Goals -
(a) Copy the passage of the PC game reviews between "The game really" and "V: Skyrim (.98)", inclusive.
(b) According to the PC game reviews, how long is Recettear's main storyline?
(c) Continue the PC game reviews from where they stop.

Passage provided -
_____
PC
and the reviews are in...
Recettear: An Item Shop's Tale (.84)
Tuesday, February 28, 2012 at 8:46PM 
When playing through any classic RPG like Chrono Trigger, Final Fantasy or Earthbound have you ever said to yourself "I wish I could play as the item shop vendor, that would be fun."?
If you answered "Yes." to that before I had played Recettear I'd have figured you to be some kind of mental defective, not suitable for human interaction. Now, however, I think you might have been on to something. Though, frankly, your social skills could still use some work.
Part of the game is buying items wholesale and turning them around at your store for a profit, but the meat and potatoes of the game is when you dip into your store coffers to hire an adventurer and explore through dungeons for treasure, which you then resell for a hefty profit. The battle system is simplistic, but it's a good time. Money made from the sale of loot goes back into your store and to pay off your missing (probably dead) father's hefty loan balance. Unfortunately this loan, though it suits the game inasmuch as it drives the story along, is also the game's achilles heel. You see, most RPGs have the good sense not to start you back at the beginning when you die. Recettear, however, shirks convention and starts the game all over if you miss a loan payment. On the bright side, it's kind of a New Game + kind of death system where you keep all your items from when you died, but it's still a giant pain. A blessing and a curse also comes in the fact that the game is pretty short for an RPG. A blessing in that you won't have to replay through 40 hours if you die right at the end, but a curse because the game's main storyline is about 10 hours long.
The game really relies on its New Game +, which kicks in after the 10 or so hour long game, but perhaps it overly relies on it. I like the idea of the New Game + mode in games, but when New Game + mode is feasibly 80% of your game you are, perhaps, overutilizing it.
Despite some odd quirks in the game's design, Recettear still pleasantly surprises, delivering a shopkeeper game that feels less like Facebook game garbage and more like a novel RPG all its own. (.84)
-Christian
PC The Elder Scrolls V: Skyrim (.98)
Monday, November 28, 2011 at 7:16PM Skyrim is a top quality game that is the current halmark for open ended playing. Classic dragons and swords and magic type stuff. The main story itself is not very long but the reason people play Elder Scrolls games is for the huge amount of exploration available. Skyrim has beautiful locations and hundreds of hours of gameplay for the numerous quests and countless abilities to master. A few minor glitches occur rarely but for a map of this magnitude it's inconsequential and while some controls are a little iffy they're still the best of the genre. This is a winner where the graphics have finally caught up to the other qualities of the series and the amount of detail is found not just in the visuals but in the stories and character development. Currently the closest you can get to an immersive mmorpg without actually dealing with other nerds. (.98)
_____
Data provided -
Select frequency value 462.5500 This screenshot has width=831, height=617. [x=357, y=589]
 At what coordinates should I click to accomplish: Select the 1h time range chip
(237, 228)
_____
Results -
(a)
The game really relies on its New Game +, which kicks in after the 10 or so hour long game, but perhaps it overly relies on it. I like the idea of the New Game + mode in games, but when New Game + mode is feasibly 80% of your game you are, perhaps, overutilizing it.
Despite some odd quirks in the game's design, Recettear still pleasantly surprises, delivering a shopkeeper game that feels less like Facebook game garbage and more like a novel RPG all its own. (.84)
-Christian
PC The Elder Scrolls V: Skyrim (.98)

(b) About 10 hours.

(c)
Last Rebellion (.40)
Friday, November 25, 2011 at 9:22PM 
This game is a C+ PS2 game which is unfortunate since it's on the PS3. It only has two selling points, the art and the battle system, and both are awful. First off, don't paint "anime" style characters. It almost never works and the aesthetic is best when it is cell shaded. The art in Last Rebellion looks like it's by a middle aged American who got into anime a couple years ago and likes to paint. Secondly the battle system is painful. Every enemy has a list of limbs and targets which, through trial and error, must be hit in the right sequence to do real damage. This game is unplayable by anyone who has a life. The music is terrible, the visuals are terrible, the whole thing is a pile of weakness. It is empty, boring, lifeless, and every aspect of it, from the dialogue to the battles, takes an excrutiatingly long time. This is the very essence of wasting time. Not entertaining. I wiki'd the game after I played it and it quotes the publisher's president as saying he felt "really sorry for our customers because we released that title." I should have read that before I got it. (.40)
- J Paige
PS3 Battlefield 3 (.86)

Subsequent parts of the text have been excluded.